AI Agent Platform Competitive Landscape — Q1 2026:

Microsoft Copilot Studio: Strong enterprise penetration via M365 bundle. Deep Azure AI integration. Weakness: complex setup, poor CRM-native data access. Market share: ~30% enterprise.

Google Vertex AI Agents: Best for GCP-native shops. Strong on multimodal (vision, audio). Gemini 2.0 Flash is price-competitive. Weakness: limited pre-built connectors, enterprise trust narrative is weaker. Market share: ~15%.

AWS Bedrock Agents: Most flexible model choice (Claude, Llama, Mistral, Titan). Cost-effective for high-volume use cases. Weakness: requires significant custom development, no native CRM. Market share: ~20%.

ServiceNow Now Assist: Dominant in ITSM/ITOM agent use cases. Deep ServiceNow platform integration. Weakness: narrow focus, doesn't compete well outside IT workflows. Market share: ~10% (in IT agent segment: ~45%).

Salesforce Agentforce: CRM-native advantage is massive for customer-facing agents. Trust layer (Einstein Trust Layer) is best-in-class for compliance. Data Cloud integration provides richest customer context. Weakness: higher cost per conversation than open-source alternatives, vendor lock-in concerns, limited model choice (primarily OpenAI partnership). Market share: ~25% enterprise CRM-adjacent agents.

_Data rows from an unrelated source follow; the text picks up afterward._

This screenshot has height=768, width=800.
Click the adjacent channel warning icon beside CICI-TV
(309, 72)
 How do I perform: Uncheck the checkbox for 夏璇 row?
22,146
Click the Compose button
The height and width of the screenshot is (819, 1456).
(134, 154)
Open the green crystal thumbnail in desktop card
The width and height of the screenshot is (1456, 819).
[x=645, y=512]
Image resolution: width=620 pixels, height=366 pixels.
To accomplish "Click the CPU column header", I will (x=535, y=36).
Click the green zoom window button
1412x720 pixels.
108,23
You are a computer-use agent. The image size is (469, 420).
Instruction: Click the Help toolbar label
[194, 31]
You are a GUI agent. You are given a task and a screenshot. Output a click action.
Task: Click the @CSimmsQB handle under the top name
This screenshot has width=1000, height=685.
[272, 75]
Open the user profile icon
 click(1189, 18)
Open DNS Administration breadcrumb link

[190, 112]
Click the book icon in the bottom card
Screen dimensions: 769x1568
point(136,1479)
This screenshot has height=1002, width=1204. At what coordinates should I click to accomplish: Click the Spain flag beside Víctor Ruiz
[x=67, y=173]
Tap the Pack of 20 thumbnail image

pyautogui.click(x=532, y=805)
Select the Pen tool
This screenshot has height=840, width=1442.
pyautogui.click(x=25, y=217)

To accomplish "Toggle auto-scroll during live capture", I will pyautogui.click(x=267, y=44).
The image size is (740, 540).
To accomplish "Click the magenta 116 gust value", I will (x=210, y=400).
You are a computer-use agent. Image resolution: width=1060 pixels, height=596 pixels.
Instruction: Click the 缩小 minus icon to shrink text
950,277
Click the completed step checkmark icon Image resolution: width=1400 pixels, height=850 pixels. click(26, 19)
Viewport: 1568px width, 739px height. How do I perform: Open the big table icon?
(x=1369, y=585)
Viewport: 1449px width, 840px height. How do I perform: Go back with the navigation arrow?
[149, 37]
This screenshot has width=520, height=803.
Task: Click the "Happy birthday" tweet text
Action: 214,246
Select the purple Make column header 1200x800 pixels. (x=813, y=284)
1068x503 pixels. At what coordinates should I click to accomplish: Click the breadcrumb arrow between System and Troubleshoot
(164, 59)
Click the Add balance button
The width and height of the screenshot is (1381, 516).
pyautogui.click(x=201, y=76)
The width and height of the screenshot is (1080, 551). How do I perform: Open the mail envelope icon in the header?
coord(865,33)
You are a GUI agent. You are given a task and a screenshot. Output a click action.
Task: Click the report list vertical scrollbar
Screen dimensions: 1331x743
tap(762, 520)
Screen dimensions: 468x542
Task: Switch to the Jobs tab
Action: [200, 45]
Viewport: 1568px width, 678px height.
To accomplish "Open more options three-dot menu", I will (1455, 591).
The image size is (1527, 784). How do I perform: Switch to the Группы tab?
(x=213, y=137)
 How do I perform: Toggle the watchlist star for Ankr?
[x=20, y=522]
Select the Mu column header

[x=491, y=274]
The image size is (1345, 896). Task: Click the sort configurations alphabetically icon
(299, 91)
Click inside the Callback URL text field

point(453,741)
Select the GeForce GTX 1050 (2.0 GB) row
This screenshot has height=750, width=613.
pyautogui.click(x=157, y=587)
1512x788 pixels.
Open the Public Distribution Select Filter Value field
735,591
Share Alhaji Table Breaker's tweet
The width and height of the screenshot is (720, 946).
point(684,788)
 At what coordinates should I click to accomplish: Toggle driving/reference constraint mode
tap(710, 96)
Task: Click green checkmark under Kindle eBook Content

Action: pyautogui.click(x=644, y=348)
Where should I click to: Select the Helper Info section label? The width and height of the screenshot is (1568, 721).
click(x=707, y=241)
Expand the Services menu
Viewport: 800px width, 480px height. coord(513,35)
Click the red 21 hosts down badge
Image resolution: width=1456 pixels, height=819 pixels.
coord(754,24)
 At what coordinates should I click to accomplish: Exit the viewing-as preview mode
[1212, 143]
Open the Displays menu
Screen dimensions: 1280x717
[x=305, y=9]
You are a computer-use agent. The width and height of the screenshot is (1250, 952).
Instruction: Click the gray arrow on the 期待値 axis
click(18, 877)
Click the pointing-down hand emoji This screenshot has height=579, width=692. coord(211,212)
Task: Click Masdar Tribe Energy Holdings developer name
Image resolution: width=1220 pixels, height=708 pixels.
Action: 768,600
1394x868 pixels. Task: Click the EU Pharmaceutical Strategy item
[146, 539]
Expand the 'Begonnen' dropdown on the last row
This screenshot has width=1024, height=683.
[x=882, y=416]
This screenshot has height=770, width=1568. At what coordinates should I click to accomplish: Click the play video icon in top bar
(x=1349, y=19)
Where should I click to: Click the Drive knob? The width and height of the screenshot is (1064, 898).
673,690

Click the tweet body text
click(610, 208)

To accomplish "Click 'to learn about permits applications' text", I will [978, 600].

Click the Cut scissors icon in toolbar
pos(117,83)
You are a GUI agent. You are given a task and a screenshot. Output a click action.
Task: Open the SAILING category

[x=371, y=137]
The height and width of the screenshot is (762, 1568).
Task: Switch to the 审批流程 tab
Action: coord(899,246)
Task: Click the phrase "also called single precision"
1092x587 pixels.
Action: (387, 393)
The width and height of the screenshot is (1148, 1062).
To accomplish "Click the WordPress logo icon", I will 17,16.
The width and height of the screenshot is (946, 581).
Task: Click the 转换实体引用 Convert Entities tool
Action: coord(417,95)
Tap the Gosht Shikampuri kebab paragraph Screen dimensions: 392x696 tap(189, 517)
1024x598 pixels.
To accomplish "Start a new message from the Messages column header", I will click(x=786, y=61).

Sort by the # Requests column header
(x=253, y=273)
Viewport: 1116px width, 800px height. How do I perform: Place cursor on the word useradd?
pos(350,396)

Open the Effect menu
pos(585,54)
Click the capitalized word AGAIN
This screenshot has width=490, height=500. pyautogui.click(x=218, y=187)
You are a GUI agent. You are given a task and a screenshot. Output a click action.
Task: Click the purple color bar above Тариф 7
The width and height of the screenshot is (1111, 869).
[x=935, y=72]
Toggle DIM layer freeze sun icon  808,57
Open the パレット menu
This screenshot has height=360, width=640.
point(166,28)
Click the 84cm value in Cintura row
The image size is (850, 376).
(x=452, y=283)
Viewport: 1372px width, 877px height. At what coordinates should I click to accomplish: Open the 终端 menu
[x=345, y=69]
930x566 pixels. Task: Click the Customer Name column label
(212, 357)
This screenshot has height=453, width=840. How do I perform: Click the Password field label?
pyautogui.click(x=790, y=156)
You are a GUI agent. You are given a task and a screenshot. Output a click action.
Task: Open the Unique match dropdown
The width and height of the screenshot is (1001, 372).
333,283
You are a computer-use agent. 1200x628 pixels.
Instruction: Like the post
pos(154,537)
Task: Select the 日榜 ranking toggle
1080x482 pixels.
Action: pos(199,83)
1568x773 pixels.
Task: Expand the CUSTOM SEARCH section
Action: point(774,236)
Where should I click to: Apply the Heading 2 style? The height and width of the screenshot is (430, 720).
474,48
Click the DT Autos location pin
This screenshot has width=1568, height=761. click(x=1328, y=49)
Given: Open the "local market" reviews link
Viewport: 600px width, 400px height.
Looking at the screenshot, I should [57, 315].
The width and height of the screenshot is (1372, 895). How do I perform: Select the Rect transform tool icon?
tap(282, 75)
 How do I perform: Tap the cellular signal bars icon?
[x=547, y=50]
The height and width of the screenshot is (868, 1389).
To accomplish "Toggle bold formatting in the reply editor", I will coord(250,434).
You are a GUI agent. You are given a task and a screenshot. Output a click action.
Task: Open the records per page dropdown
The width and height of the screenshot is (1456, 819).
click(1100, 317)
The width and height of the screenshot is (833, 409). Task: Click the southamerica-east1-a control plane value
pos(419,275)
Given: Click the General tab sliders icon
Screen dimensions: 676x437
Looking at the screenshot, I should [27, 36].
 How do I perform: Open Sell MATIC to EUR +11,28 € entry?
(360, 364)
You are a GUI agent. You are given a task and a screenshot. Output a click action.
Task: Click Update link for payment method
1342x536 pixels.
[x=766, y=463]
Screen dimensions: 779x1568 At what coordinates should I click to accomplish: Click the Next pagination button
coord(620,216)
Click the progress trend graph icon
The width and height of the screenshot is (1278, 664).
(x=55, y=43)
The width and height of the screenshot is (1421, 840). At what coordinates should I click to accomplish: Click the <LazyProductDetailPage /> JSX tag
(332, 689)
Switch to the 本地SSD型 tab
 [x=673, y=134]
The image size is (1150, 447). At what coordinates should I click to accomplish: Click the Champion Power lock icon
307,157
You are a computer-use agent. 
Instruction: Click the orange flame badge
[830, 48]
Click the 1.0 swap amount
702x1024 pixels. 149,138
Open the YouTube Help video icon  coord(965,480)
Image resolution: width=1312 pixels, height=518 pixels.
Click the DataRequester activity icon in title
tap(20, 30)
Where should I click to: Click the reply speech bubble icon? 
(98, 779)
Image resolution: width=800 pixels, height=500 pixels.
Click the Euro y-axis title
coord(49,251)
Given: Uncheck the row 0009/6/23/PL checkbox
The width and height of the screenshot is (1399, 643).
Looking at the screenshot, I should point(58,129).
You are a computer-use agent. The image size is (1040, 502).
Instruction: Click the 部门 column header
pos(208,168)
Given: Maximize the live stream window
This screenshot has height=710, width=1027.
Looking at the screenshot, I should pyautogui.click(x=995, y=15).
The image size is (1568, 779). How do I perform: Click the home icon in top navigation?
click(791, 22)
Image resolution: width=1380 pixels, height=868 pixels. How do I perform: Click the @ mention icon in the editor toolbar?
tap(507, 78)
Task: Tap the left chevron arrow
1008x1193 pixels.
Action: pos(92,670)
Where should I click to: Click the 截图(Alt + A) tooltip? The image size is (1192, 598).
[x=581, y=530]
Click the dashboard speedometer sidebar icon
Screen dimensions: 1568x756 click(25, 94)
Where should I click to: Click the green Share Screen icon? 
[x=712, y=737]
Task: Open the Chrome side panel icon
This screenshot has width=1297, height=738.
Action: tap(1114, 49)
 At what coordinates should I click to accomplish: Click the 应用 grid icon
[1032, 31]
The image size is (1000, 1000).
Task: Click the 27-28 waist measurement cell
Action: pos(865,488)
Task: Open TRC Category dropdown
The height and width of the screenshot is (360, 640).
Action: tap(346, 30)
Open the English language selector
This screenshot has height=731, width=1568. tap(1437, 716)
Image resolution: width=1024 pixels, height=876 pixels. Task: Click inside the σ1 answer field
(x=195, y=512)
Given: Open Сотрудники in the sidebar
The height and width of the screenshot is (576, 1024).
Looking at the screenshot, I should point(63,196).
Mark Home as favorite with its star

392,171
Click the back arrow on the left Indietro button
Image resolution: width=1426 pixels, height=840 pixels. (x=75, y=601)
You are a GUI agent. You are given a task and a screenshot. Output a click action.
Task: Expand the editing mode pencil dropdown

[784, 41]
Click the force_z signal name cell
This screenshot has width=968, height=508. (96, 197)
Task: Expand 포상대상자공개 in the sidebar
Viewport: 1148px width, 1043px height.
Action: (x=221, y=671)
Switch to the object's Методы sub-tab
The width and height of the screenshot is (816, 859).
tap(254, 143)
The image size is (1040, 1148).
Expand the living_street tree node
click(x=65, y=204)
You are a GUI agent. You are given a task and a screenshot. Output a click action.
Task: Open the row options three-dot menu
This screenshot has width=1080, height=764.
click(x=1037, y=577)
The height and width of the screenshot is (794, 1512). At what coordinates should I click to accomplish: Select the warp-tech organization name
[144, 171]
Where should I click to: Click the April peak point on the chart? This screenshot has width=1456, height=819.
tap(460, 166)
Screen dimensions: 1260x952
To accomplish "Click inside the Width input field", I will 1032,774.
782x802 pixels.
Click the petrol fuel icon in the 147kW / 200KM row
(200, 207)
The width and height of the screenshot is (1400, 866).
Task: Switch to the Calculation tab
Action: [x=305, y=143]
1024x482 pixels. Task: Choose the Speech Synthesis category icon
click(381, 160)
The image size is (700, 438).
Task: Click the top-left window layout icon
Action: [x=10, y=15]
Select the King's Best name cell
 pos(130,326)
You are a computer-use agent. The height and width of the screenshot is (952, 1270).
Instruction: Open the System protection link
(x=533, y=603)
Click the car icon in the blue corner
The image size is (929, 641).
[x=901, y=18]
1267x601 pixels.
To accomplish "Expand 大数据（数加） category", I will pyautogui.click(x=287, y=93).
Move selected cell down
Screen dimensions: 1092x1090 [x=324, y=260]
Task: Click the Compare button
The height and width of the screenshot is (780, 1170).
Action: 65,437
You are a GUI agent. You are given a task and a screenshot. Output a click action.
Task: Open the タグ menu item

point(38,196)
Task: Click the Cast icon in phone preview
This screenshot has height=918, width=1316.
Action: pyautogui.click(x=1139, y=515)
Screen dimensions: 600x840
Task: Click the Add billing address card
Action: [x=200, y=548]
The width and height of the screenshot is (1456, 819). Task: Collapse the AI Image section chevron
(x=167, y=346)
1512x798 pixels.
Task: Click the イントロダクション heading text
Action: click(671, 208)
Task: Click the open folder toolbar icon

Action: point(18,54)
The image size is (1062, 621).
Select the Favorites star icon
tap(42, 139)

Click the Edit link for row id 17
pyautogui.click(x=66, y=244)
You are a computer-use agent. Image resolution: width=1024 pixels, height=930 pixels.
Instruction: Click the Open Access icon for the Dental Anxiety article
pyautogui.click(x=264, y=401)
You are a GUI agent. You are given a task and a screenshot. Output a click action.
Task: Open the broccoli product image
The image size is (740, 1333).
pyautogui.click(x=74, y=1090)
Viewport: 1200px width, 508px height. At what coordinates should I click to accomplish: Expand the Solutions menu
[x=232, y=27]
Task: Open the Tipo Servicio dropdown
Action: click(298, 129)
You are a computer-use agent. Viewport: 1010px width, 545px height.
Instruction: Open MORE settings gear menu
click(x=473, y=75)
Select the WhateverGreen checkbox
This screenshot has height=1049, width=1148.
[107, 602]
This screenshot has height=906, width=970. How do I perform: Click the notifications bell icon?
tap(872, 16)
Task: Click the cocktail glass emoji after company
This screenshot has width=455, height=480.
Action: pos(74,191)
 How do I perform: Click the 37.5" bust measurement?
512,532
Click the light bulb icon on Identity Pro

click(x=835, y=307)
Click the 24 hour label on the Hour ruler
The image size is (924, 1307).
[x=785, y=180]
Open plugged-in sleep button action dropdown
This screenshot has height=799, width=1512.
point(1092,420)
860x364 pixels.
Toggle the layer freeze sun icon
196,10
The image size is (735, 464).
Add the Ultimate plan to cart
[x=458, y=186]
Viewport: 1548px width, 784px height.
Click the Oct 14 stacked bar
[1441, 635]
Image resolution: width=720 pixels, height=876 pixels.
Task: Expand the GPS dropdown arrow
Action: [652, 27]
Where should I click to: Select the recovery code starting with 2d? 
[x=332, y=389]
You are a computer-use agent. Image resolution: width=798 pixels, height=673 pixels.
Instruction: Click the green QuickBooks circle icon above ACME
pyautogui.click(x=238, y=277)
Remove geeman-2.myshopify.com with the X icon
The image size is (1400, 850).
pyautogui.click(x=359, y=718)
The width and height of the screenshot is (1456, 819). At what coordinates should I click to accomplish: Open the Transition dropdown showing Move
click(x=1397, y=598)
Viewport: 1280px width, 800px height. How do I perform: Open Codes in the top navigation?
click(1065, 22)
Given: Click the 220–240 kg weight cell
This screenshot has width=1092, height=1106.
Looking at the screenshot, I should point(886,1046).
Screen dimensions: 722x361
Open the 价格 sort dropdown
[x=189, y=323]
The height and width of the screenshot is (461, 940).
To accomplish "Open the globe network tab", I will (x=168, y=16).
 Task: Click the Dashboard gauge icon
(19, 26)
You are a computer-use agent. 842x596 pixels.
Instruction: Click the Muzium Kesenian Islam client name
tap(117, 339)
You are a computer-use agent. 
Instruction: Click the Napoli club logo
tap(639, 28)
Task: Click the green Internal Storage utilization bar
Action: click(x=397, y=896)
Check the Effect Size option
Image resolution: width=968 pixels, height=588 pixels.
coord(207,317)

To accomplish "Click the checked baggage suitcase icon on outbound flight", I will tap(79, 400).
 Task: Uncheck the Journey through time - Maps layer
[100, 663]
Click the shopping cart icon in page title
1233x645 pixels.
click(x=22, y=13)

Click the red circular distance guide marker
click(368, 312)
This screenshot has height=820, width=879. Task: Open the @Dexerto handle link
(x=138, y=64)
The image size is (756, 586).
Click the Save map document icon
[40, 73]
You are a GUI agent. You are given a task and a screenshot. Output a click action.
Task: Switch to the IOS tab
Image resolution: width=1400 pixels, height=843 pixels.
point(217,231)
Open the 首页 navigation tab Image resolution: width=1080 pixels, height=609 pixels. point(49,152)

Emerging Open Source: CrewAI (multi-agent orchestration, 40K GitHub stars), LangGraph (stateful agent graphs, LangChain ecosystem), AutoGen (Microsoft Research, strong at code generation agents), Camel-AI (role-playing agent framework). These are developer-focused and gaining traction in startups but lack enterprise trust/compliance features.